In the essay "Art and imitation", Gadamer defines the ideology that art is imitation of life, nature or human experience. This ideology is quite lucid in objective art that was created prior to modern non-objective art. However, Gadamer's greatest question in this essay is how we can apply aesthetic ideology to both modern non-objective and classical objective or figurative art.
We return to the idea that nature is the most beautiful, the beauty that cannot be entirely defined, the most universal. Therefore depiction of objects and figures of nature are easily recognized as works of art, easily recognized as representation of something, a thing that exists. Gadamer does state that this representation is a reflection of the permanent infinity of humanity and/or nature, as the individual thing or person has temporality and from its genes springs forth yet another incarnation. The representation is the imitation of the perpetual being or nature. It is in reflection of this nature that we appreciate the representative. However the imitation is not required to be identical to the object or thing or the ideal to be recognized and appreciated as the representative. In this form the representative allows the liberation of interpretation.
Recognition is the acknowledgement that we now judge the being/work/creation independently from the initial encounter. It is not solely recording the familiar. Gadamer gives the example of the use of effigy in festival, our joy in recognition of these and describes the a social inclination towards the imitation or mimesis. With this in mind, Gadamer refers to the fact that the concept of modern non-objective art seems to be to not explicitly represent nature and the familiar. He explains that modern art is seemingly done for love of experimentation, almost purely. Gadamer also refers to modern atonal music, experimentation in theater and literature in example. Yet however abstract or atonal, there is some recognition that we find in these creations as well.

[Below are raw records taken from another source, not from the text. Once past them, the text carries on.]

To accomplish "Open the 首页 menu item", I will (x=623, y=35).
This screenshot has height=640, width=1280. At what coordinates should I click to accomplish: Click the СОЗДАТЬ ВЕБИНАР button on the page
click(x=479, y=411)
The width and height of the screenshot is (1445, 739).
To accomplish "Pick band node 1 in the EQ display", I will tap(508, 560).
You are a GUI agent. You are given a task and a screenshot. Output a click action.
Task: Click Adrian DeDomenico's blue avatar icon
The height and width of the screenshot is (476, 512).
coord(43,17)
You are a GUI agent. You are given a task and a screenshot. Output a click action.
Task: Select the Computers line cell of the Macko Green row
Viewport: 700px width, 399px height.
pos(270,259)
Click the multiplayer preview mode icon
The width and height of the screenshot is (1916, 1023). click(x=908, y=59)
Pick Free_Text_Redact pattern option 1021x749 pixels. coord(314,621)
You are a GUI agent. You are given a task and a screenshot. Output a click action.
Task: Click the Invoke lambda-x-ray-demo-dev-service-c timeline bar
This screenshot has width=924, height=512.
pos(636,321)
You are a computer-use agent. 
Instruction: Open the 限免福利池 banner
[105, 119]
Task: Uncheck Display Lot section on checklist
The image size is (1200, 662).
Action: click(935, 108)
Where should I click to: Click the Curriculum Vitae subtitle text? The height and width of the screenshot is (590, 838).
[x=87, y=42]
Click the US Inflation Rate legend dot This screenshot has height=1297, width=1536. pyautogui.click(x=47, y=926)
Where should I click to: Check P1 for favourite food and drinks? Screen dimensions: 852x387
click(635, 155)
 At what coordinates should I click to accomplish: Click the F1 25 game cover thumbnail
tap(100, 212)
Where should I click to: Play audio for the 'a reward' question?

After imitation, Gadamer refers to the concept of expression. He regards its rise into dominance in the eighteenth century due to the inability to apply the ideology of imitation to the media of music. With the nature of sound or rather sound of nature there are some apparent limitations and so expression grew to reign in the nineteenth and twentieth centuries. Gadamer describes how expression could be most fulfilling for the artist or composer as they give such a unreserved and absolute contribution to a work/creation that the potential for interpretation is assured.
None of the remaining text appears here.